R/Q.test.R
In rominsal/spqdata: Testing for spatial structure of qualitative data in cross section
Defines functions
Q.test
Documented in
Q.test
#'
#' @title A function to compute q test for spatial qualitative data using
#' asymptotic distribution
#' @usage Q.test(formula = NULL, data = NULL, na.action,
#' m = 3, r = 1, distr = "asymptotic",
#' xf = NULL, coor = NULL, control = list())
#' @param formula a symbolic description of the factor(s).
#' @param data an (optional) data frame or a sf object containing the variable to testing for.

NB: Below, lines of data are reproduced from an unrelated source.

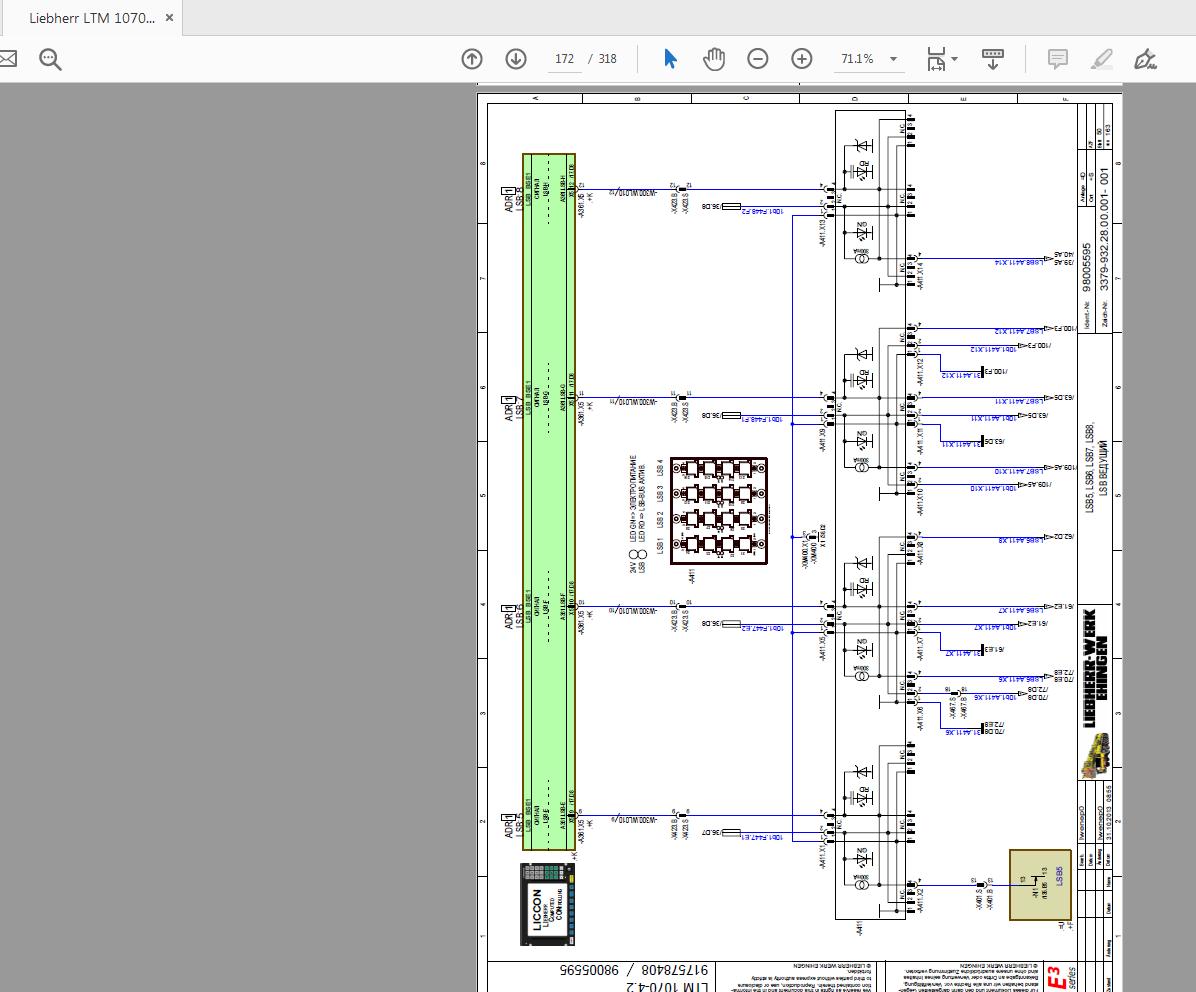Close the Liebherr LTM 1070 tab
The width and height of the screenshot is (1196, 992).
point(170,18)
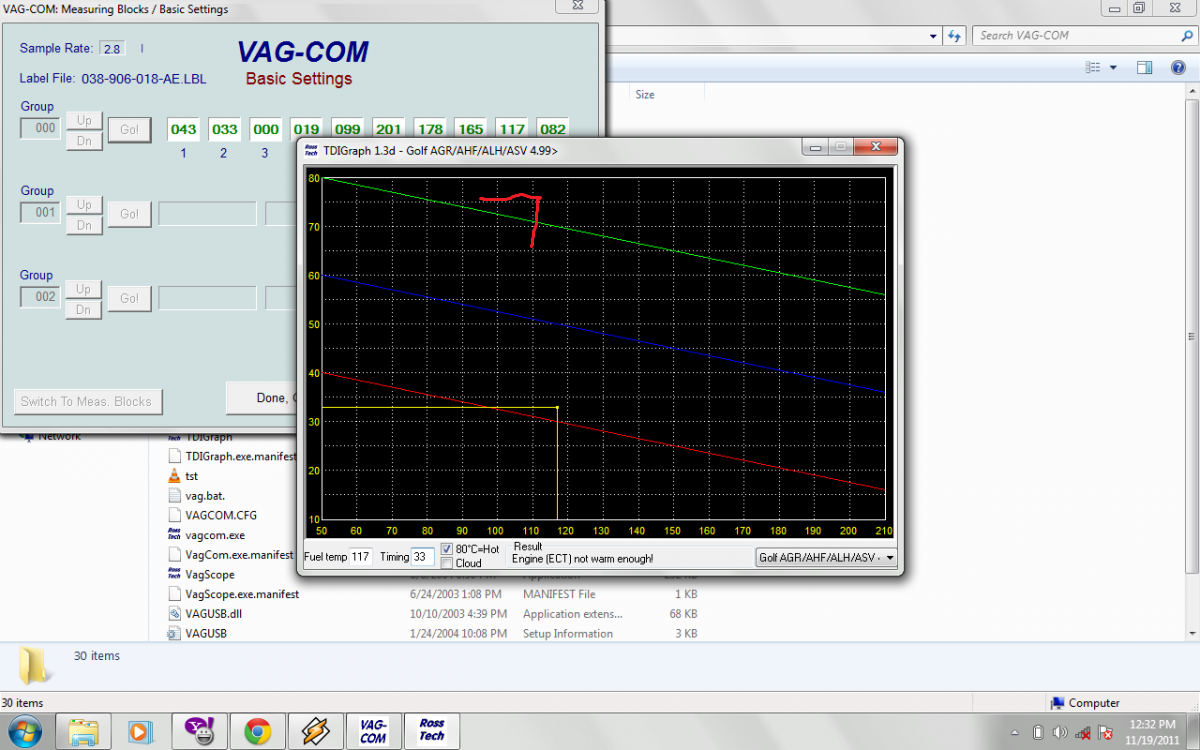Open the Golf AGR/AHF/ALH/ASV engine dropdown
The height and width of the screenshot is (750, 1200).
tap(826, 558)

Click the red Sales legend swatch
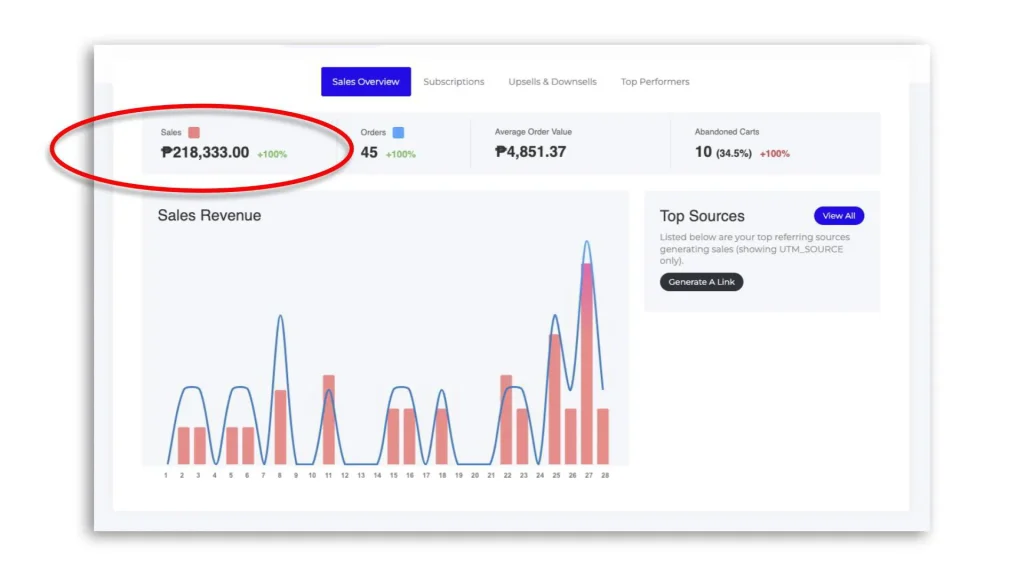[x=194, y=133]
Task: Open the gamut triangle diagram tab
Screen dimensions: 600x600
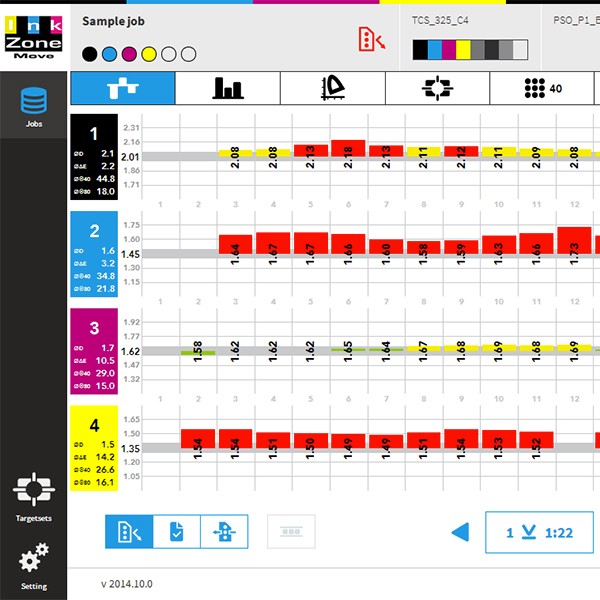Action: pos(333,88)
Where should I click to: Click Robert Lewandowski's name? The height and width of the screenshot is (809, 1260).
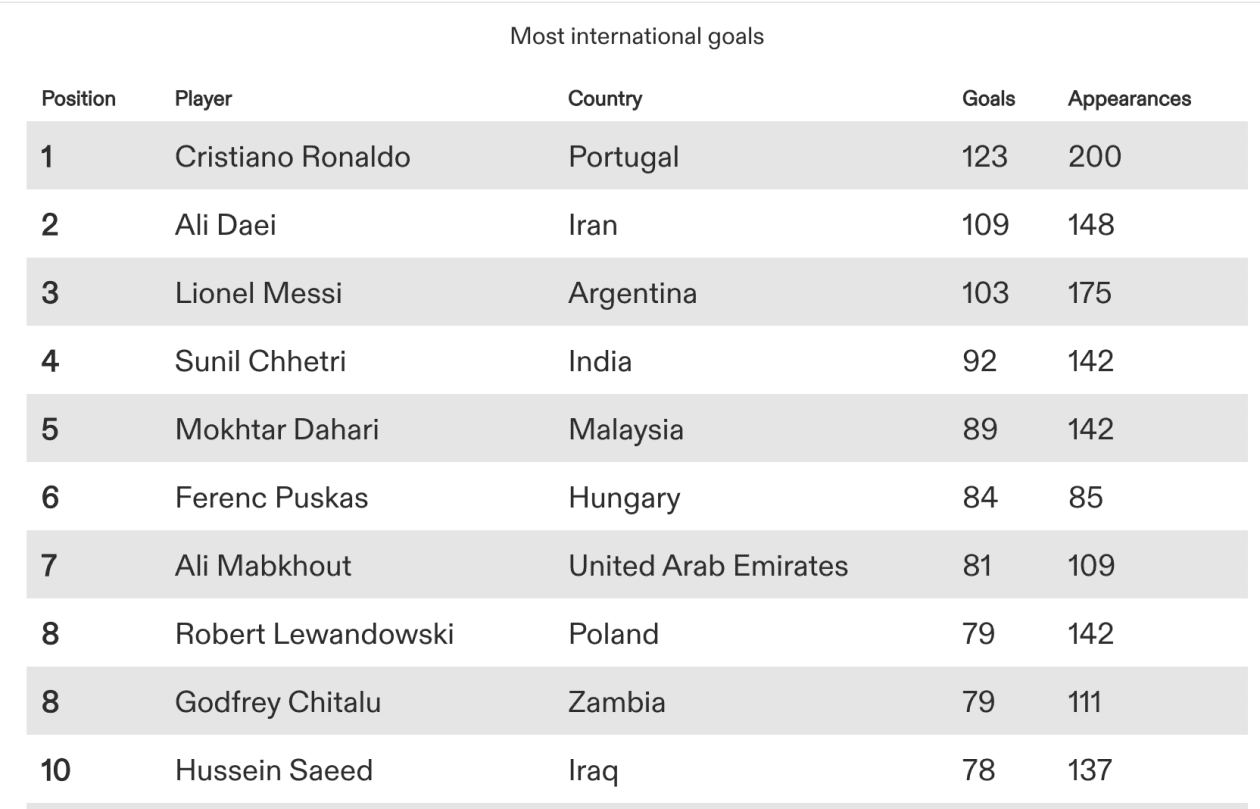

#' @param xf input sf object with points/multipolygons geometry or matrix
#' of spatial coordinates.
#' @param m length of m-surrounding (default = 3).
#' @param r maximum overlapping between any two m-surroundings (default = 1).
#' @param distr character. Distribution type "asymptotic" (default) or "bootstrap".
#' @param coor (optional) a 2xN vector with coordinates
#' @param control Optional argument. See Control Argument section.
#' @description A function to compute Q test for spatial qualitative data
#' @details Aquí Antonio escribe una linda historia ....
#' @return An object of the class \code{htest}
#' #'
#' @keywords spatial qualitative data, spatial dependence
#' @section Control arguments:
#' \describe{
#' \item{distance}{character to select the type of distance.
#' Default = "Euclidean" for Cartesian coordinates only: one of Euclidean,
#' Hausdorff or Frechet; for geodetic coordinates,
#' great circle distances are computed (see sf::st_distance())}
#' \item{dtmaxabs}{xxxxxxxxxxxxxxxxxxxxxxxxxxxx}
#' \item{dtmaxpc}{Elimina m-surrounding}
#' \item{nsim}{number of boots for get the bootstrap distribution.
#' Default = 999}
#' \item{seedinit}{seed to select the initial element to star
#' the algorithm to get compute the m-surroundings or to start the bootstrap}
#' }
#' @author
#' \tabular{ll}{
#' Fernando López \tab \email{fernando.lopez@@upct.es} \cr
#' Román Mínguez \tab \email{roman.minguez@@uclm.es} \cr
#' Antonio Páez \tab \email{paezha@@gmail.com} \cr
#' Manuel Ruiz \tab \email{manuel.ruiz@@upct.es} \cr
#' }
#' @references
#' \itemize{
#' \item Ruiz M, López FA, A Páez. (2010). \emph{Testing for spatial association of qualitative
#' data using symbolic dynamics}. Journal of Geographical Systems. 12 (3) 281-309
#' }
#' @export
#' @examples
#'
#' Case 1: With coordinates
#' rm(list = ls())
#' N <- 1000
#' cx <- runif(N)
#' cy <- runif(N)
#' coor <- cbind(cx,cy)
#' p <- c(1/6,3/6,2/6)
#' rho = 0.5
#' listw <- spdep::nb2listw(knn2nb(knearneigh(cbind(cx,cy), k = 4)))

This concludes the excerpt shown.